### Your instructions
The task calls for an exact retyping of the lines from the one holding "At what coordinates" through the end of the listing, with pictures omitted and nothing added.

=== Begin Enclosure ===

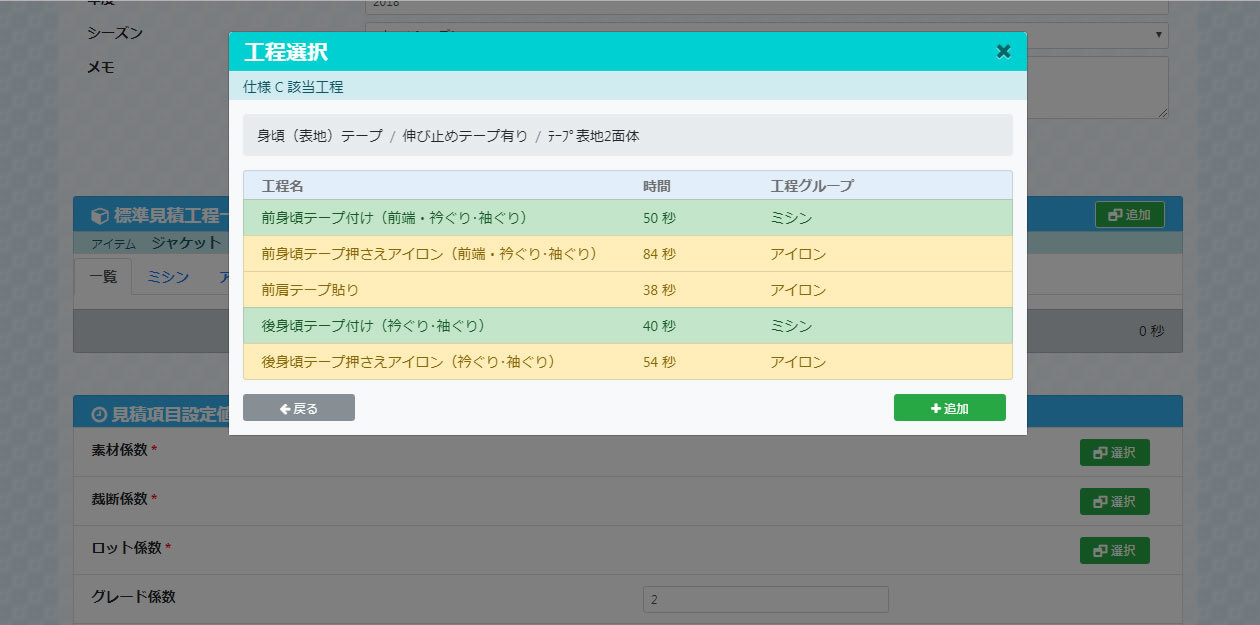Switch to the 一覧 tab
The width and height of the screenshot is (1260, 625).
coord(103,278)
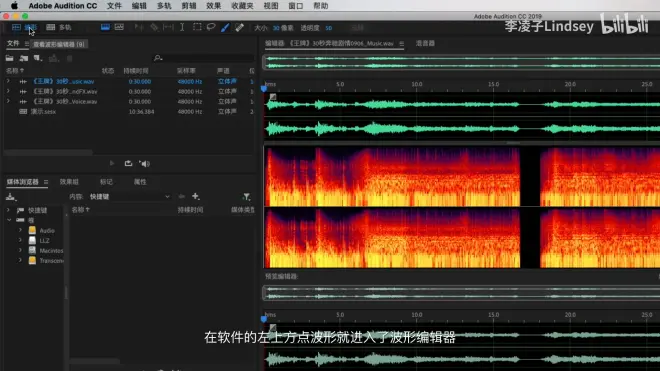Switch to the 效果组 tab
The height and width of the screenshot is (371, 660).
69,182
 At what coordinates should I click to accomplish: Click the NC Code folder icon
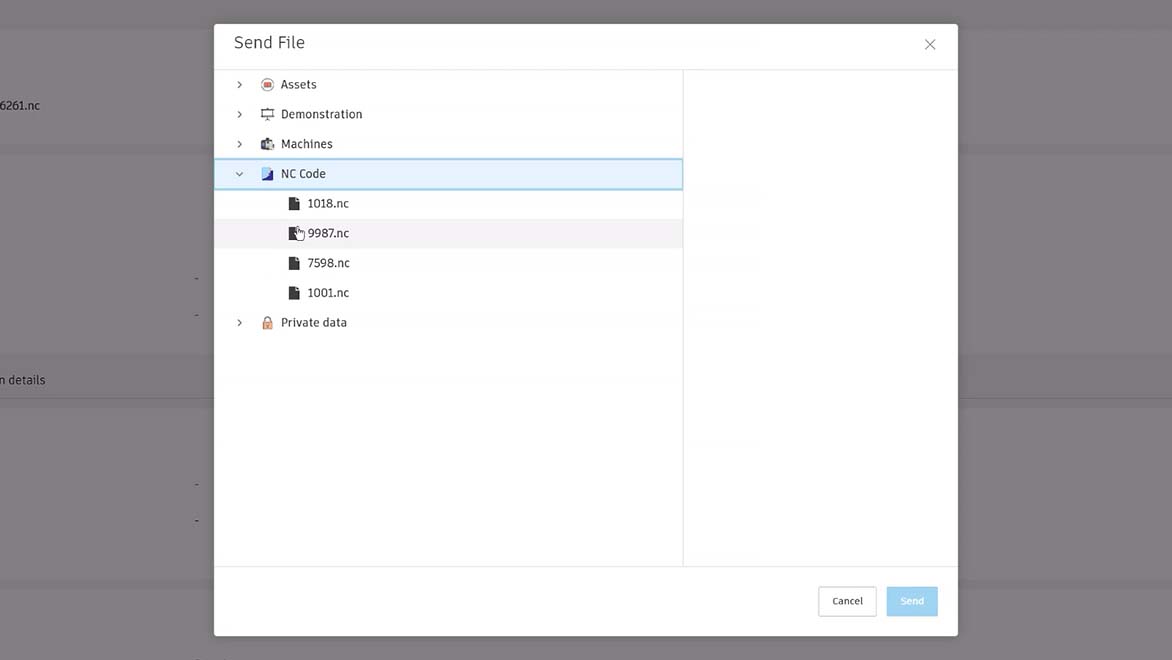(267, 174)
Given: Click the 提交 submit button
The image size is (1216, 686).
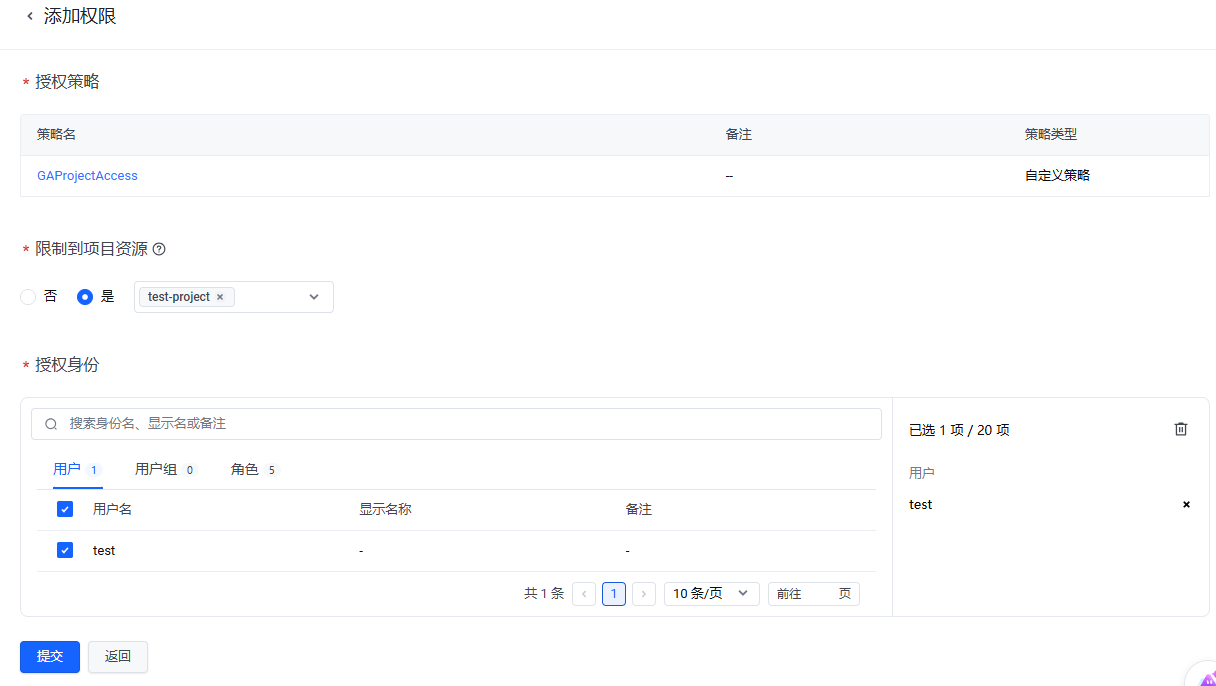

=== End Enclosure ===

### Solution to the exercise
 At what coordinates should I click to accomplish: Click the NC Code folder icon
(267, 174)
Given: Click the 提交 submit button
The image size is (1216, 686).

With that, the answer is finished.